UNet3D-SER: A Residual and Attention-Enhanced 3D U-Net Architecture for Accurate Multimodal Brain Tumor Segmentation
摘要
Artificial intelligence (AI) is transforming healthcare, particularly in diagnostics and personalized treatment. In this context, medical image segmentation is essential for delineating anatomical and pathological structures with precision. For brain tumor analysis, semantic segmentation plays a critical role in diagnosis, treatment planning, and prognosis. Although U-Net-based architectures are widely used, they face limitations in handling tumors with varying sizes, shapes, and orientations.

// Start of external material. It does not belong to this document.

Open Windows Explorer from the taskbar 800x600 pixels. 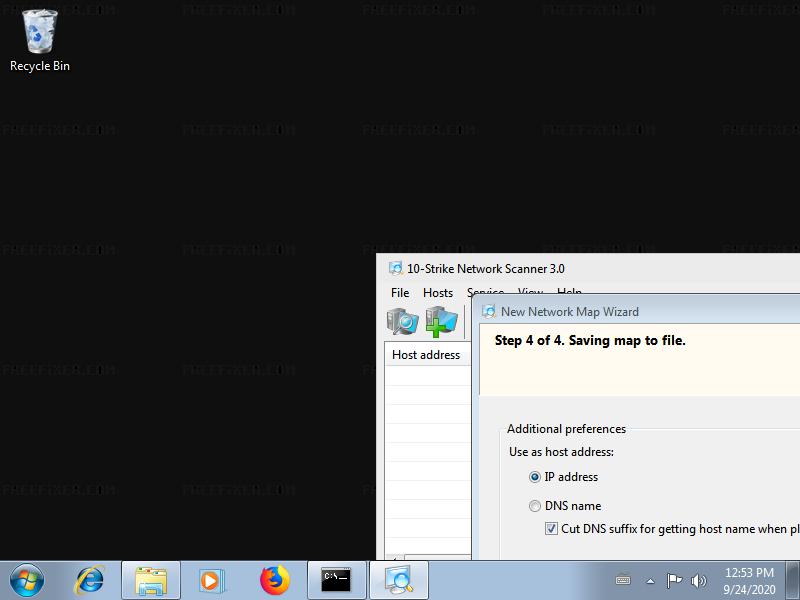151,580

Moreover, identifying tumor subregions increases model complexity and can lead to optimization issues, such as vanishing gradients. This study introduces UNet3D-SER, a novel 3D convolutional architecture that integrates Residual blocks (Res) and Squeeze-and-Excitation (SE) attention mechanisms to enhance feature representation and spatial context modeling. The model is evaluated on the BraTS 2020 and BraTS 2021 datasets using multimodal Magnetic Resonance Imaging (MRI) and demonstrates superior performance compared to state-of-the-art (SOTA) methods. On the BraTS 2020 validation set, our proposed architecture achieves Dice Similarity Coefficients of 0.911 for whole tumor (WT), 0.866 for tumor core (TC), and 0.817 for enhancing tumor (ET). On BraTS 2021, performance improves further with Dice scores of 0.94 (WT), 0.94 (TC), and 0.89 (ET). These results confirm the model’s robustness in capturing tumor heterogeneity and its strong potential for clinical deployment in brain tumor segmentation tasks.